Sophia is a social humanoid robot developed by Hong Kong-based company Hanson Robotics. Sophia was first turned on February 14, 2016, and made her first public appearance at South by Southwest Festival in mid-March 2016 in Austin, Texas, United States.

On the surface, Sophia is scarily similar to the AI-powered robots in film. It can crack jokes, make facial expressions, and seemingly understand what’s going on around it. Artificial intelligence as seen in the movies, like Her and the Terminator’s Skynet, is called “general AI” by those in the field. It can learn from one experience and apply that knowledge to new situations, as humans do. While some labs, such as Hanson Robotics and a slightly deceptive team at Facebook, are working on general AI, nobody has been able to create it yet.

When Sophia is talking to Fallon or the United Nations, it’s being handed the lines. It might determine when it’s the right time to say something, but those pithy one-liners aren’t from the robot.

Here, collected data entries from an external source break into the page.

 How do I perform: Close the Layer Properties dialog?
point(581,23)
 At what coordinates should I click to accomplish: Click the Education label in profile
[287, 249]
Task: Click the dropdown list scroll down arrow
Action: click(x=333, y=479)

The architect of Sophia’s brain, Hanson Robotics chief scientist and CTO Ben Goertzel, says that while Sophia is a sophisticated mesh of robotics and chatbot software, it doesn’t have the human-like intelligence to construct those witty responses.

Goertzel says Sophia is more of a user-interface than a human being—meaning it can be programmed to run different code for different situations. Typically, Sophia’s software can be broken down into three configurations:

A research platform for the team’s AI research. Sophia doesn’t have witty pre-written responses here, but can answer simple questions like “Who are you looking at?” or “Is the door open or shut?”

A speech-reciting robot. Goertzel says that Sophia can be pre-loaded with text that it’ll speak, and then use machine learning to match facial expressions and pauses to the text.

A robotic chatbot. Sophia also sometimes runs a dialogue system, where it can look at people, listen to what they say, and choose a pre-written response based on what the person said, and other factors gathered from the internet like cryptocurrency price.

Our best AI today can do very specific tasks. AI can identify what’s in an image with astounding accuracy and speed. AI can transcribe our speech into words, or translate snippets of text from one language to another. It can analyze stock performance and try to predict outcomes. But these are all separate algorithms, each specifically configured by humans to excel at their single task. A speech transcription algorithm can’t define the words it’s turning from speech to text, and neither can a translation algorithm. There’s no understanding; it’s just matched patterns.

Sophia, while built to cleverly imitate the way humans interact, is not a sign of the robot apocalypse. But understanding how Sophia works is crucial when talking about something as important as giving robots rights before people—and what implications that might have when general AI or its semblance is closer than it is today.